Agencies are only required to comply with formalistic rulemaking procedures when they promulgate rules that have the force of law – rules which must be followed by regulated entities. When an agency chooses to enter into cooperative agreements with other federal agencies, state or local governments, or private entities under existing statutory authority in lieu of imposing new regulations, that agency is not forcing anyone’s hand and the potential for sustainable environmental change is increased.
Such inter-agency cooperation is now working to provide further reductions in greenhouse gas emissions from the transportation sector within agency-controlled boundaries. Instead of forcing costly changes on reluctant industry actors, the Department of Energy operates the Clean Cities program to facilitate technological improvements in vehicles through cooperative action. The Clean Cities program was initially set up in 1993 in response to the Energy Policy Act of 1992, which requires specified vehicle fleets to utilize alternative fueled vehicles.
The brilliance of the Clean Cities program is that it achieves reductions in greenhouse gas emissions by facilitating partnerships to implement change instead of acting as an environmental regulator. Entities normally opposed to being regulated are placed in the unusual position of going to the agency to request its help in undertaking individualized initiatives, instead of the agency tracking down entities and forcing one-size-fits-all solutions. Clean Cities also has the advantage of being able to facilitate cooperation between different federal agencies, as it has recently accomplished through its National Parks Initiative uniting the Department of Energy with the National Park Service to achieve transportation related greenhouse gas emissions in national parks.
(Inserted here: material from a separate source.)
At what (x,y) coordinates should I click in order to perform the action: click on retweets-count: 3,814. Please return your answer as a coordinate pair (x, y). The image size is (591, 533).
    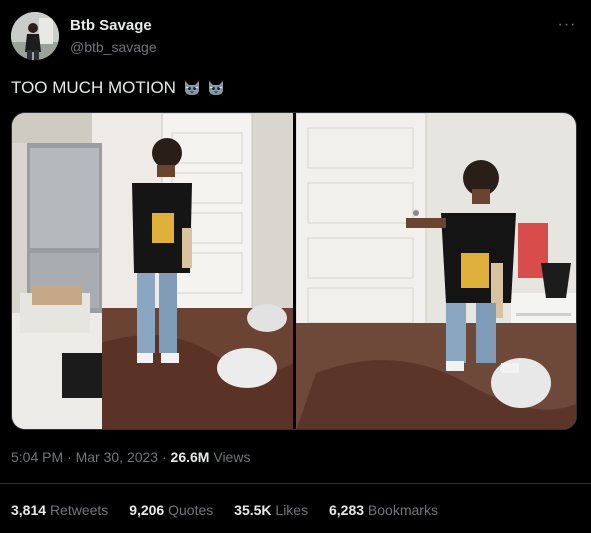
    Looking at the image, I should click on (29, 510). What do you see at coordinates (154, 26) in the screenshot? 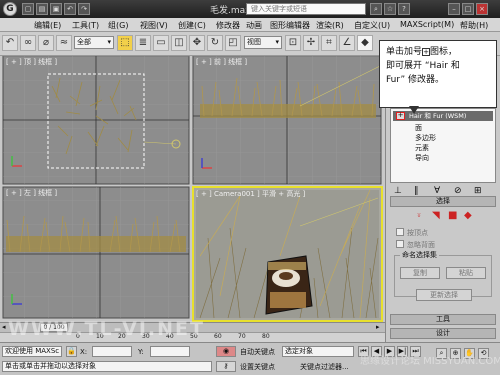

Other agencies within the federal government may be able to work within their enabling statutes to put in place cooperative programs similar to Clean Cities. For example, the Bureau of Land Management (BLM) was formed in 1946 and currently operates under the Federal Land Policy and Management Act (FLPMA) of 1976 within the Department of the Interior. The FLPMA provides the BLM with authority to “enter into contracts and cooperative agreements involving the management, protection, development, and sale of public lands” and “accept contributions or donations of money, services, and property, real, personal, or mixed, for the management, protection, development, acquisition, and conveying of the public lands.” This directive provides authority for the Department of the Interior and BLM to set up a resource center to facilitate cooperative agreements to clean up and restore public lands, which make up nearly 30 percent of the country. A BLM resource center modeled after the Clean Cities program would allow state and local governments, as well as private industry, to obtain information and cooperate for the preservation and improvement of public land without forcing blanket regulations. Many businesses in the United States rely on the continued vitality of public lands to bring in customers, and providing these businesses with the opportunity to care for that public resource may produce public benefits without detracting from the public fisc. Much like Clean Cities, the new program would not reach private lands and only provide progressive environmental changes within federally-managed property, but also like Clean Cities, such a program could significantly mitigate environmental degradation.